My bots that use knowledge base files have been failing to make use of relevant chunks.
This is the typical behavior:
– I ask a question that is definitely covered in the knowledge base.
–The pickaxe responds saying it finds no information in its knowledge base.
– I check the Message Insights screen. It shows that several chunks were used, but NONE of the chunks listed actually contain the requested information. (I can’t see all their content, but I know from the filenames and chunk numbers that these are NOT relevant chunks.)
– I then proceed to the “Explore” screen. That shows several chunks above the green cutoff line, but they are NOT the same chunks as listed on the Message Insights screen. The first chunk typically has a rating of 70 or better, and it DOES actually contain the exact information requested
Conclusion: It seems that the bot finds the relevant information, but is perhaps only “using” the irrelevant chunks listed on the Message Insights screen.
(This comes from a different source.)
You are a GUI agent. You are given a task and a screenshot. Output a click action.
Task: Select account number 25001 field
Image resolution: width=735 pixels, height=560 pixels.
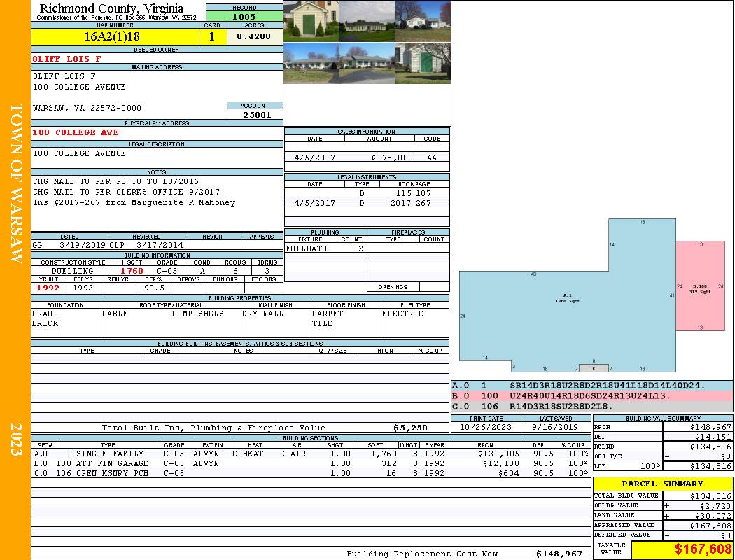(255, 114)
I manually recreated one of the bots that uses 12 files. Initially the chunks listed on the Message Insights screen were matching the ones on the Explore screen, and the bot was using information in the relevant chunks in its responses. But before long, it reverted to the same (very frustrating) behavior of claiming it found no relevant information even though the Chunk Explorer feature proved otherwise. This behavior continues.
Well, after a very frustrating two weeks where I kept seeing apparent failure in KB retrieval, I have now manually recreated a bot for the fourth time – and this time it appears to be working. I’ve tested it with many queries this evening and it’s consistently finding the relevant KB information. Let’s hope it keeps working.
The recreated bot uses the same prompt and files as the previous version. It’s a mystery.
Has anyone else seen the same symptoms I was seeing over the past two weeks? Such as:
– Pickaxe responses indicate it can find no relevant information in the knowledge base.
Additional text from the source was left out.